I thought it would be intriguing to ask painters this simple yet complex question. This query comes with no ground rules—it’s up to each individual artist to find their own approach and direction.
This project will be an ongoing exploration … let’s see where it takes us.
What is Painting?
Featuring Phyllis Bramson
A painter, through and through… but like some painters, I mostly hold that notion in my hands. Meaning, I approach painting with some genuine wariness and it always feels like I haven’t a clue about what to do next or how to make my painting work! I actually breathe a sigh of relief after each completed painting. How did it finally get completed?
What is this about, why the self inflicted drama about something I truly believe in, enjoy talking about, teaching and looking at? I have concluded that personally, it is about some sort of visual thinking, a philosophy of being and about a life lived. A search for my own authenticity; which includes a balance between materiality, problem solving and unpredictability that allows the painting a “voice” as well. Because in a painting, every move, thought and gesture shows up. So what painting has to offer – is one’s consciousness. I don’t mean that it is all about the gesturing push and pull of paint, rather the notion that painting isn’t ONLY about materiality!
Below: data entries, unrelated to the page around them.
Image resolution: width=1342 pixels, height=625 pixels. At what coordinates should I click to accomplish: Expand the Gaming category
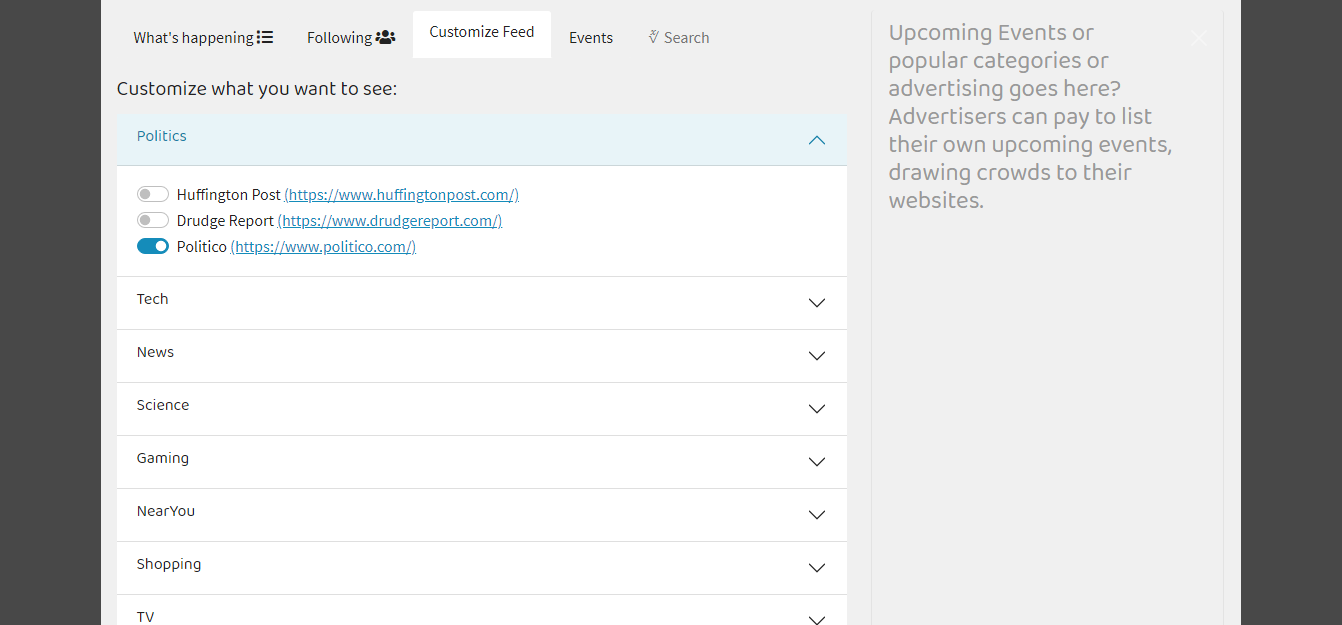pos(816,462)
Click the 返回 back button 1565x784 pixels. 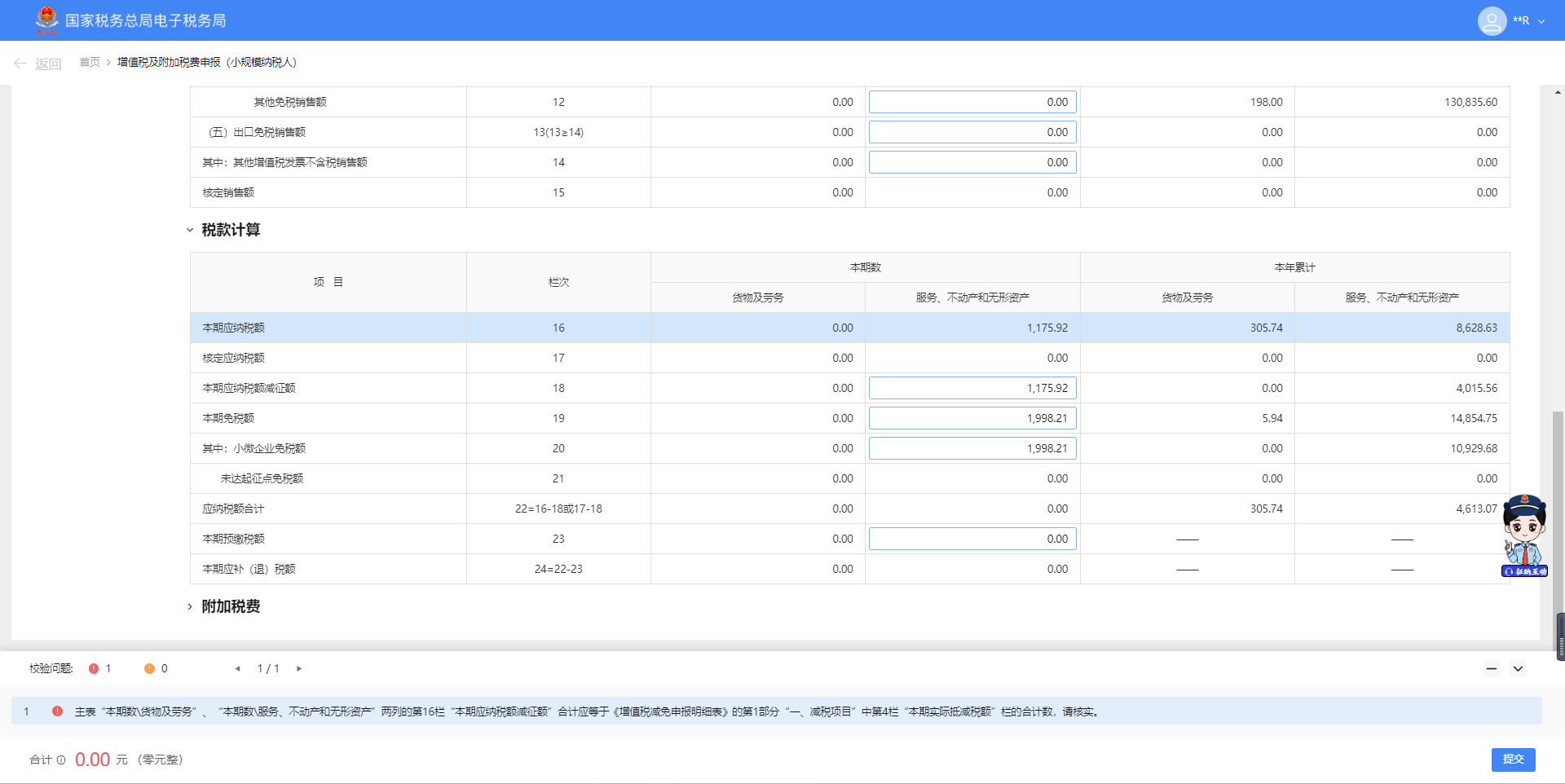pyautogui.click(x=37, y=64)
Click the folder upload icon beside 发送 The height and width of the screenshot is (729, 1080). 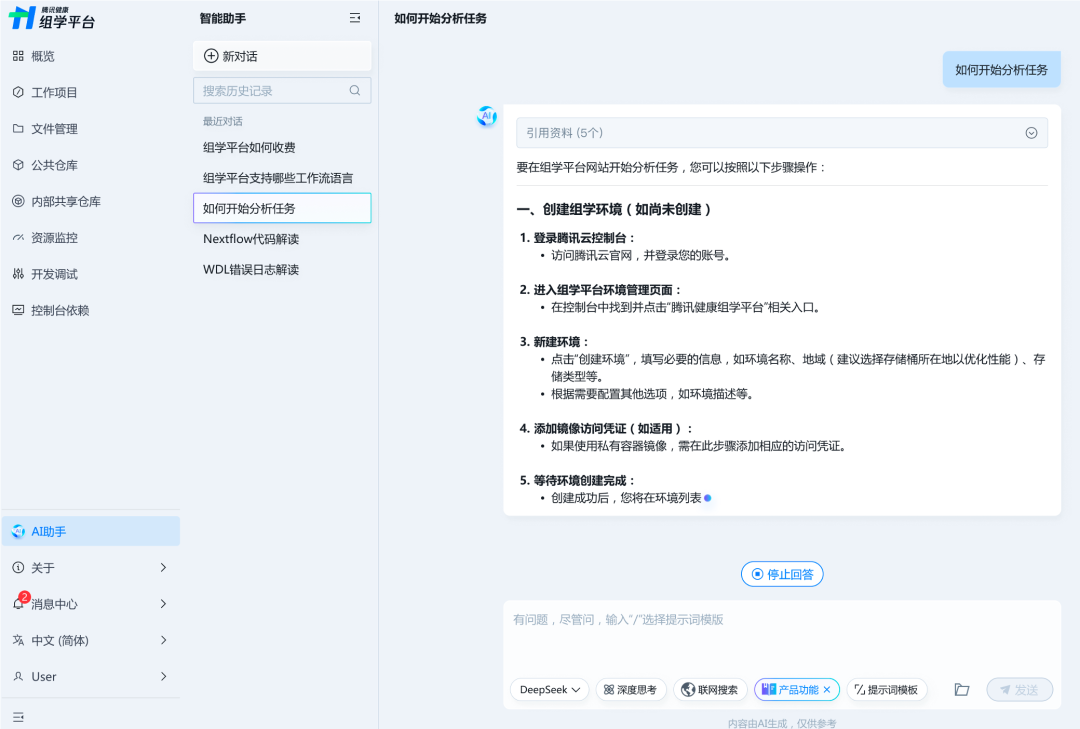961,689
I have never made a painting that didn’t include some aspect of figuration, figuration that also uses abstract moves to push it along. Painting that comes from memory and invention, something “other”, independent and self-determining and using figuration as a statement of self identity which provides a narrative portal that lets go of the literal and rational levels of meaning. Scenarios of complicated desire that can be uproariously irreverent, images at times that are overtly kitsch, in a decorative setting, dissolving into a realm of suggested possibilities.
I have continually contemplated why my work must project desire and the need for the viewer to have all their senses alerted, particularly eroticizing their eyes, wanting my paintings to look back at the viewer with sensuous pleasure. Using narratives which often project an eroticized euphoria, mediating between the painting and the viewer… often playing with taboos which take place in “gardens of pleasure”. In a lush overcharged atmosphere and a palette of mostly nuclear color, I am a visual satirist, ruminating about the peccedellos of love, desire, nostalgia and the terrible melancholy of loss.
My favorite book is Gustave Flaubert’s Madame Bovary. Flaubert had an idiosyncratic view of the world, he stated that seduction and betrayal are an artists ethical necessity. He wrote of this not without irony, that in one’s art, “moralist thinking” is not necessarily virtuous or useful.
Monica Ramirez – Montagut Senior Curator of the San Jose Museum of Art stated that “Painting continues to be a sublime, visceral, witty facilitator of self-expression. Appealing to every aspect of the human condition…. (culling) images of the personal, memories (often childhood) and the comic tragedy of human existence.”
Phyllis Bramson, The Secret Life of People Who Care, 60″ x 70″, 2011
A recipient of three National Endowments, a Senior Fulbight Scholar, a Louis Comfort Tiffany Grant, a Guggenheim Fellowship, a Rockefeller Foundation Grant, a 2004 Artadia: The Fund for Art and Dialogue Jury Award and a 2009 Anonymous Was a Woman Award.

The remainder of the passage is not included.